Signed-off-by: Marco Pracucci <marco@pracucci.com>
---
 CHANGELOG.md                         |  1 +
 cortex-mixin/alerts/alerts.libsonnet | 21 ++++++++++++++++-----
 cortex-mixin/config.libsonnet        |  3 +++
 cortex-mixin/docs/playbooks.md       | 17 ++++++++++++-----
 4 files changed, 32 insertions(+), 10 deletions(-)
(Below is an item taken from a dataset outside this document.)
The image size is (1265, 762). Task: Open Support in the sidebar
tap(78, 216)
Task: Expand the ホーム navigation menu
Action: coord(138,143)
diff --git a/CHANGELOG.md b/CHANGELOG.md
index 47a64a96..7e5af29c 100644
--- a/CHANGELOG.md
+++ b/CHANGELOG.md
@@ -19,6 +19,7 @@
 * [ENHANCEMENT] cortex-mixin: Make `cluster_namespace_deployment:kube_pod_container_resource_requests_{cpu_cores,memory_bytes}:sum` backwards compatible with `kube-state-metrics` v2.0.0. #317
 * [ENHANCEMENT] Added documentation text panels and descriptions to reads and writes dashboards. #324
 * [ENHANCEMENT] Dashboards: defined container functions for common resources panels: containerDiskWritesPanel, containerDiskReadsPanel, containerDiskSpaceUtilization. #331
+* [ENHANCEMENT] cortex-mixin: Added `alert_excluded_routes` config to exclude specific routes from alerts. #326
 * [BUGFIX] Fixed `CortexIngesterHasNotShippedBlocks` alert false positive in case an ingester instance had ingested samples in the past, then no traffic was received for a long period and then it started receiving samples again. #308
 * [BUGFIX] Alertmanager: fixed `--alertmanager.cluster.peers` CLI flag passed to alertmanager when HA is enabled. #329
 * [BUGFIX] Fixed `CortexInconsistentRuntimeConfig` metric. #335
diff --git a/cortex-mixin/alerts/alerts.libsonnet b/cortex-mixin/alerts/alerts.libsonnet
index 582aba4b..11640f7a 100644
--- a/cortex-mixin/alerts/alerts.libsonnet
+++ b/cortex-mixin/alerts/alerts.libsonnet
@@ -21,11 +21,14 @@
           // Note if alert_aggregation_labels is "job", this will repeat the label. But
           // prometheus seems to tolerate that.
           expr: |||
-            100 * sum by (%s, job, route) (rate(cortex_request_duration_seconds_count{status_code=~"5..",route!~"ready"}[1m]))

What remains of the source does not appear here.